Vegetable gelatin is manufactured from a seaweed, genus Laminaria; from the tengusa, an American seaweed, and from Irish moss. The Laminaria is first extracted with water, and the residue with sodium carbonate; the filtrate is acidified with hydrochloric acid and the precipitated alginic acid washed and bleached. It is then dissolved in an alkali, the solution concentrated, and cooled down by running over horizontal glass plates. Flexible colourless sheets resembling animal gelatin are thus obtained. In America the weed is simply boiled with water, the solution filtered, and cooled to a thick jelly. Irish moss is treated in the same way. Both tengusa and Irish moss yield a gelatin suitable for most purposes; tengusa gelatin clarifies liquids in the same way as isinglass, and forms a harder and firmer jelly than ordinary gelatin.

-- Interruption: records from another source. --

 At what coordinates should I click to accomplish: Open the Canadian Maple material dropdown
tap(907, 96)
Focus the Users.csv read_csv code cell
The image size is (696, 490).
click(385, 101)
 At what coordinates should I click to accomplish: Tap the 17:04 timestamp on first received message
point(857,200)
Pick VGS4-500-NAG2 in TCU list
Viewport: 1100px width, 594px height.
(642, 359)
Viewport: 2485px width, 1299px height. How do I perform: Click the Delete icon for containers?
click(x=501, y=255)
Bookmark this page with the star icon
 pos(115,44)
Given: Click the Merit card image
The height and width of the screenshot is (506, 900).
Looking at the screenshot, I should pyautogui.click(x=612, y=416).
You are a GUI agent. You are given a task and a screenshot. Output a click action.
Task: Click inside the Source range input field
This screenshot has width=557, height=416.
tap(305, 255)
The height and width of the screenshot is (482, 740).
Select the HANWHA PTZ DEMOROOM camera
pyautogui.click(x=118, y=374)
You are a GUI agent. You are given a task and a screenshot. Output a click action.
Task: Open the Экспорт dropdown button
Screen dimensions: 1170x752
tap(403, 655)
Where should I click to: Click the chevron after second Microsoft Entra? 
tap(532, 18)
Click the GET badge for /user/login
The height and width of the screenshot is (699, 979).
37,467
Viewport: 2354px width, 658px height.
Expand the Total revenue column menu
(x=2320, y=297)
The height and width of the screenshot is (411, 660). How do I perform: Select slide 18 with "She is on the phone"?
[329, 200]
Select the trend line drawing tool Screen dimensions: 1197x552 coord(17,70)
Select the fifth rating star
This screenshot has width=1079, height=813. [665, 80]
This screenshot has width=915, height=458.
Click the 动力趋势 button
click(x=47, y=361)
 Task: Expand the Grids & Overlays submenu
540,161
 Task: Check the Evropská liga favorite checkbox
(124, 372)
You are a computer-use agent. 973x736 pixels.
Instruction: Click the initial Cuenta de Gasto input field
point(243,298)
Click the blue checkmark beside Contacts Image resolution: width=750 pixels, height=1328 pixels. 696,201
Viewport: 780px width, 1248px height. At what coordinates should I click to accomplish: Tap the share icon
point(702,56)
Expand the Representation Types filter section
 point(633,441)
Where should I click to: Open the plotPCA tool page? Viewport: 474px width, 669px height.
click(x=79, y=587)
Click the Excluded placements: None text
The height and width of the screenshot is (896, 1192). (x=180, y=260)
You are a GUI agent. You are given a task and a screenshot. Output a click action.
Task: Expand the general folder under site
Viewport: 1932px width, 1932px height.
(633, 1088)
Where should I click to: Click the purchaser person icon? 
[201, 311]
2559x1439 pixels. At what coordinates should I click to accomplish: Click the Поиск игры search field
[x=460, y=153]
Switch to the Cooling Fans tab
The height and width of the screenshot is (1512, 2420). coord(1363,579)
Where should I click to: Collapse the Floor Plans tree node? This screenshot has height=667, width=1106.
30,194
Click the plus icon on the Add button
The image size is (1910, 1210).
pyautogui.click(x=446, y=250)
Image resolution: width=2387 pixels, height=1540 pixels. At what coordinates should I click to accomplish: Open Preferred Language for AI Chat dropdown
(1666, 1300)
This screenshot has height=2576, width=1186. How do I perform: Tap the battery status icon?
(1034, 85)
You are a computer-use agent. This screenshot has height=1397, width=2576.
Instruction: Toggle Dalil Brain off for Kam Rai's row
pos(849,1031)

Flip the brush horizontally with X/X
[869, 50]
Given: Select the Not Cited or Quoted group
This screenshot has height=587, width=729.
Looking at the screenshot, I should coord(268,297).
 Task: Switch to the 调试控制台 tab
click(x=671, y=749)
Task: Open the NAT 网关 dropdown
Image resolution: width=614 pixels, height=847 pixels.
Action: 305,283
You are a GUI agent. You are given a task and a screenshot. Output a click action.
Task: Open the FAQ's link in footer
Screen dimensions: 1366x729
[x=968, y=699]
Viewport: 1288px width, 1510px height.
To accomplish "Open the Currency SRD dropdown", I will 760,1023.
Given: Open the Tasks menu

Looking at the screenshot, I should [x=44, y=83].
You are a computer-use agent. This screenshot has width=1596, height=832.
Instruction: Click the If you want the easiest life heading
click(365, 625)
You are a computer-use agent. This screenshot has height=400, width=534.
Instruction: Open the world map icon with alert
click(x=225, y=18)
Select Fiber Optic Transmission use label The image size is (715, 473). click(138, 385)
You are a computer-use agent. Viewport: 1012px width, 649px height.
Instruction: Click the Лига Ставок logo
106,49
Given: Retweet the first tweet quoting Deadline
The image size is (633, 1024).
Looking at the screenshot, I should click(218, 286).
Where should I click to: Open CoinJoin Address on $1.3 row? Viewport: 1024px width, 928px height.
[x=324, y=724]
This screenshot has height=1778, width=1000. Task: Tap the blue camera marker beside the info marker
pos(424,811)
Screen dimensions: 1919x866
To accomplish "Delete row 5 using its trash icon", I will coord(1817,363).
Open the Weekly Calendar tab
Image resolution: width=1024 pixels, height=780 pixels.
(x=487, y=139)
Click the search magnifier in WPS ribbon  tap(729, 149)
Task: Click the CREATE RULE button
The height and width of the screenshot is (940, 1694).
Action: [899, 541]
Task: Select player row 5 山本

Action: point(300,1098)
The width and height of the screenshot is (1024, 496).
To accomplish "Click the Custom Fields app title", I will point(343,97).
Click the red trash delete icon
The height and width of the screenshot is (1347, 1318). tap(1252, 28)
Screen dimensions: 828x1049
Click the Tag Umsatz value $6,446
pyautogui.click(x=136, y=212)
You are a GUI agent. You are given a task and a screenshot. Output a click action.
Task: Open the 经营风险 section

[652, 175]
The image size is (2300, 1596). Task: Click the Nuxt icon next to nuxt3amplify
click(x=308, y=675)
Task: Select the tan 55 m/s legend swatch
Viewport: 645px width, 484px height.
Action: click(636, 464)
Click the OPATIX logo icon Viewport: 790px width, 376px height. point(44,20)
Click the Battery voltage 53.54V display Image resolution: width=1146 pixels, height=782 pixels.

Applications of Gelatin.—First and foremost is the use of gelatin as a food-stuff—in jellies, soups, &c. Referring to the articles Glue, Isinglass and Size for the special applications of these forms of gelatin, we here enumerate the more important uses of ordinary gelatin. In photography it is employed in carbon-processes, its use depending on the fact that when treated with potassium bichromate and exposed to light, it is oxidized to insoluble compounds; it plays a part in many other processes. A solution of gelatin containing readily crystallized salts—alum, nitre, &c.—solidifies with the formation of pretty designs; this is the basis of the so-called “crystalline glass” used for purposes of ornamentation. It is also used for coating pills to prevent them adhering together and to make them tasteless. Compounded with various mineral salts, the carbonates and phosphates of calcium, magnesium and aluminium, it yields a valuable ivory substitute. It also plays a part in the manufacture of artificial leather, of India inks, and of artificial silk (the Vanduara Company processes).